*** Opening SOURCE DATA ***
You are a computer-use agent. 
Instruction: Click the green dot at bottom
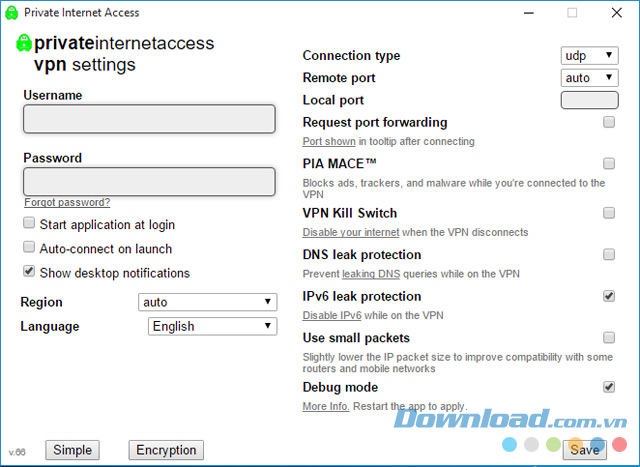(x=554, y=444)
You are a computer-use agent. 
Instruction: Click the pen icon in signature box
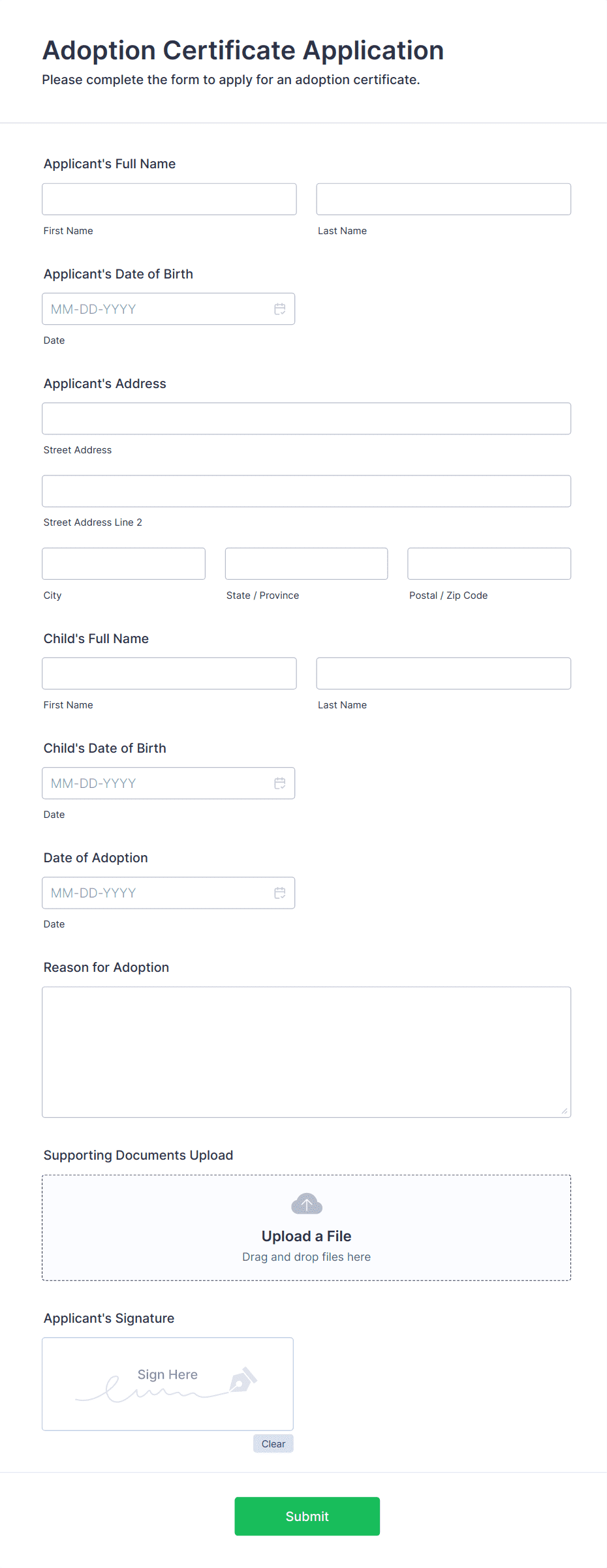[x=243, y=1380]
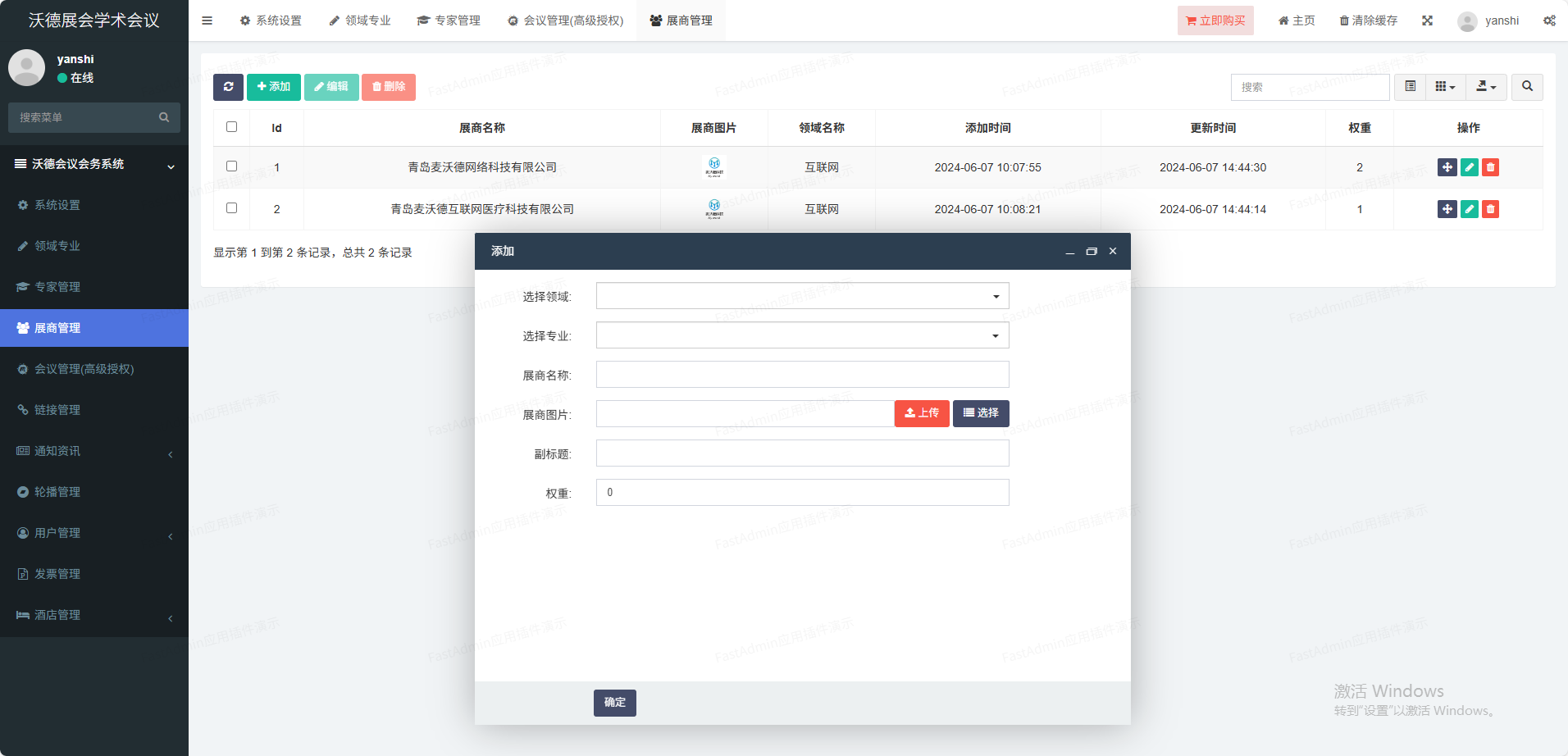
Task: Toggle the sidebar hamburger menu icon
Action: (x=207, y=20)
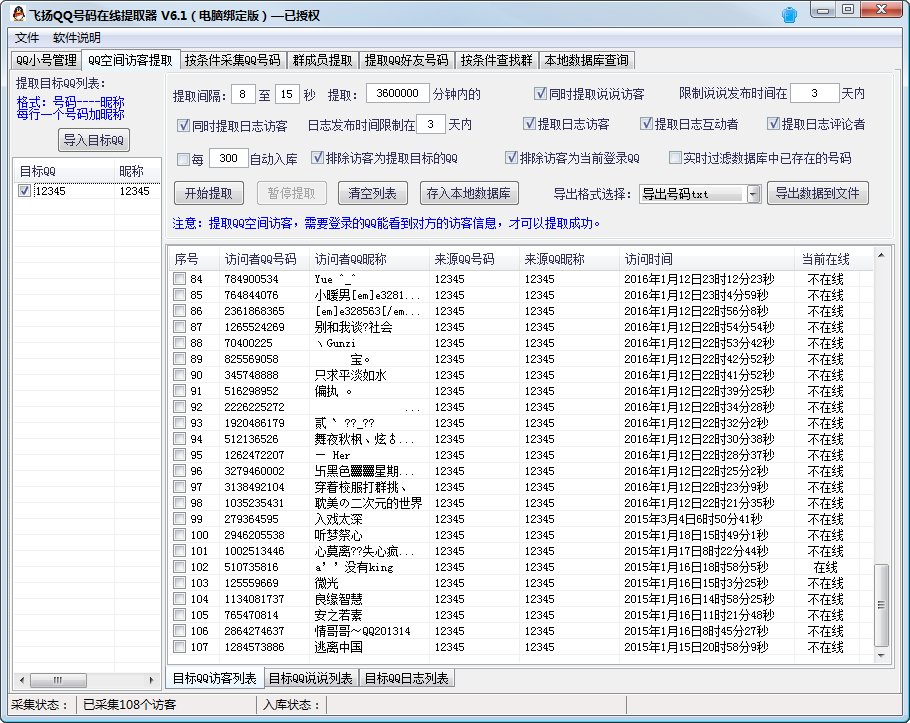
Task: Switch to the 目标QQ说说列表 tab
Action: 311,678
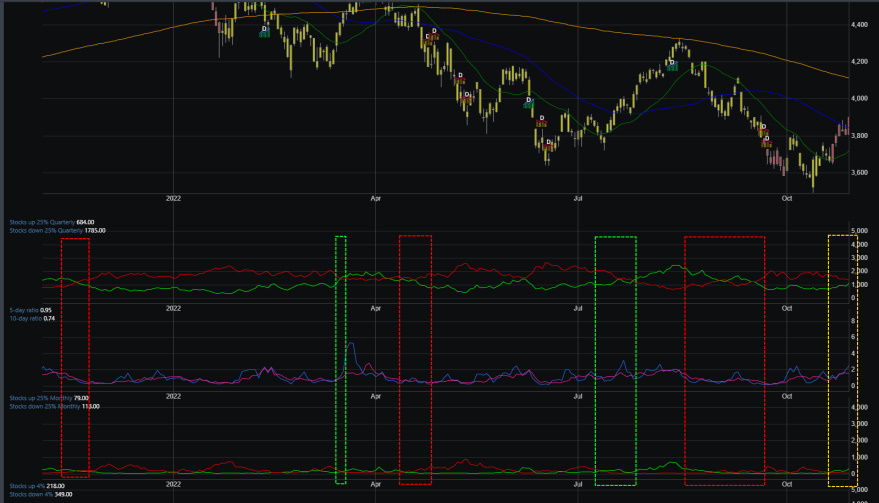Select the yellow dashed rectangle at right edge
The height and width of the screenshot is (503, 879).
pos(830,360)
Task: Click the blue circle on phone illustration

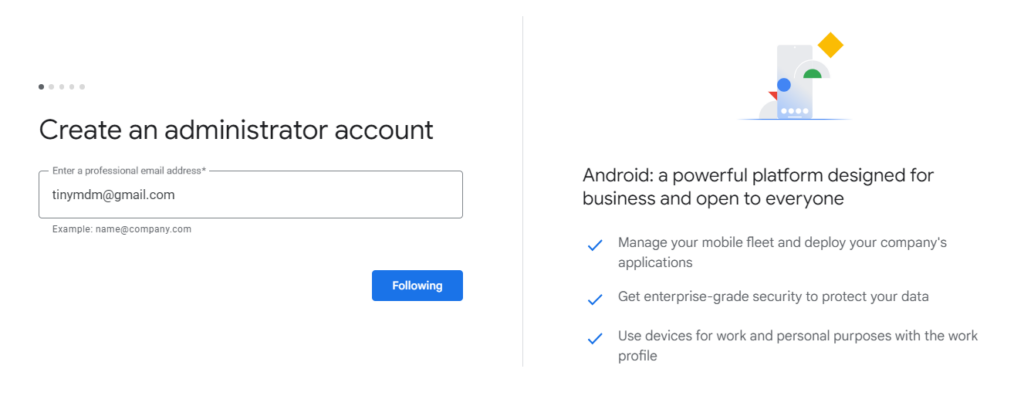Action: coord(784,85)
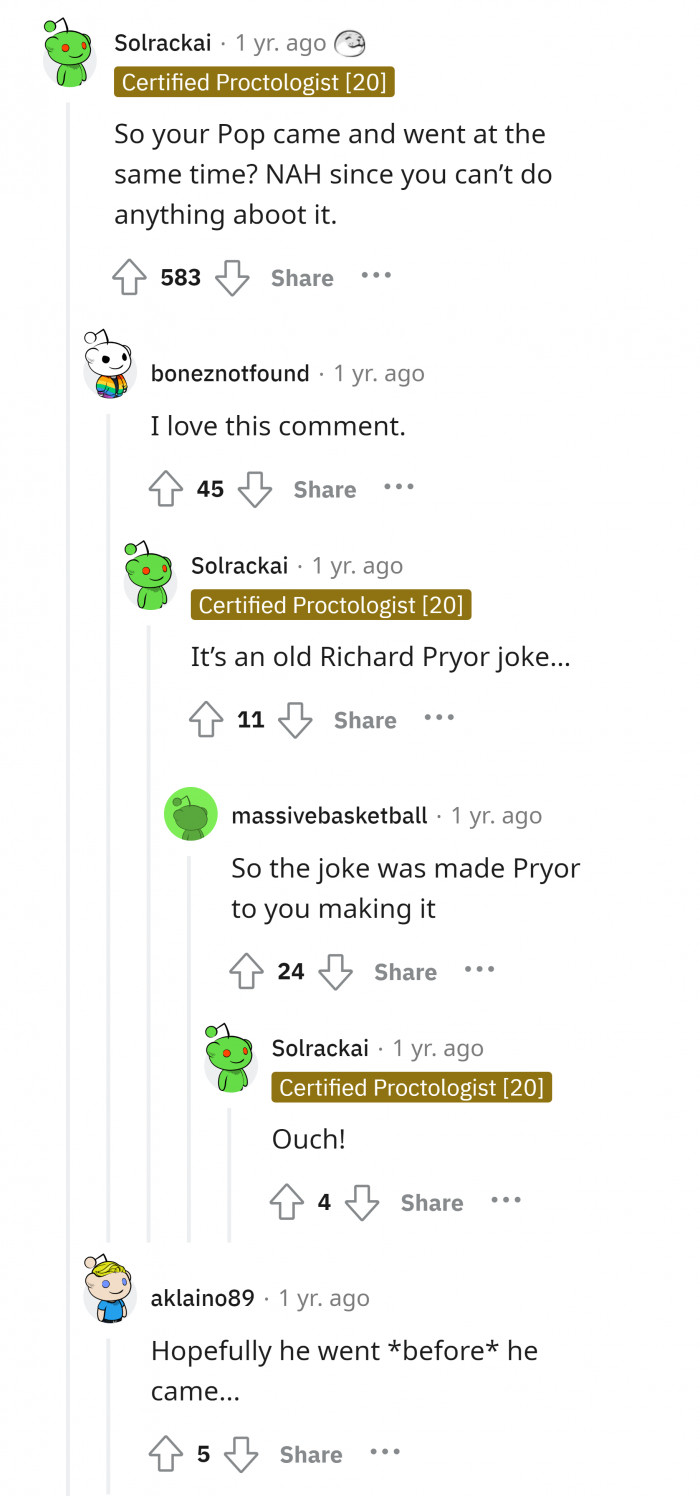Open more options for boneznotfound's comment
Image resolution: width=700 pixels, height=1496 pixels.
pyautogui.click(x=398, y=487)
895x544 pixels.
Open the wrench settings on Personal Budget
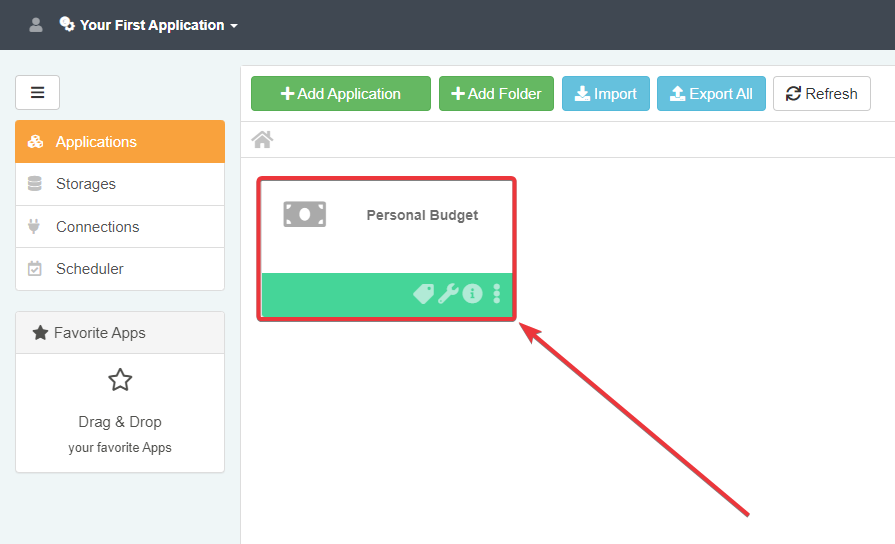point(448,294)
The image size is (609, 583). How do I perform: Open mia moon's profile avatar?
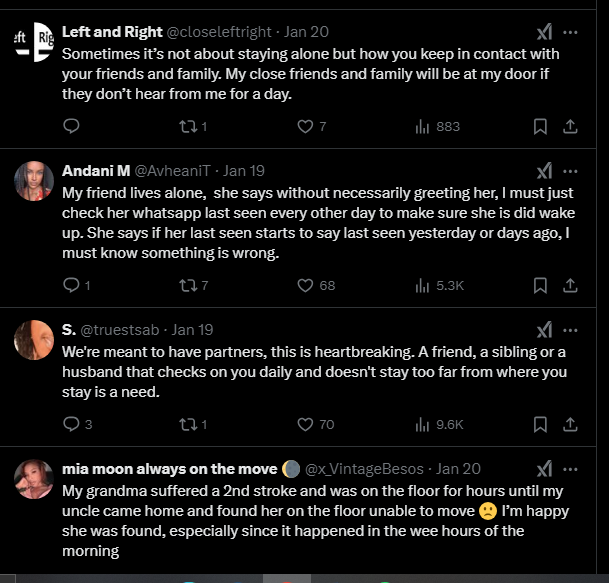[34, 478]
*** Closing SOURCE DATA ***
Reprint all the data above verbatim, excluding pictures.

### ANSWER TO THIS TASK
You are a computer-use agent. 
Instruction: Click the green dot at bottom
(x=554, y=444)
You are a computer-use agent. 
Instruction: Click the pen icon in signature box
[x=243, y=1380]
Task: Toggle the sidebar hamburger menu icon
Action: (x=207, y=20)
Task: Switch to the 目标QQ说说列表 tab
Action: 311,678
Select the yellow dashed rectangle at right edge
The height and width of the screenshot is (503, 879).
pos(830,360)
Task: Click the blue circle on phone illustration

Action: coord(784,85)
Open more options for boneznotfound's comment
Image resolution: width=700 pixels, height=1496 pixels.
pyautogui.click(x=398, y=487)
895x544 pixels.
Open the wrench settings on Personal Budget
point(448,294)
The image size is (609, 583). How do I perform: Open mia moon's profile avatar?
[34, 478]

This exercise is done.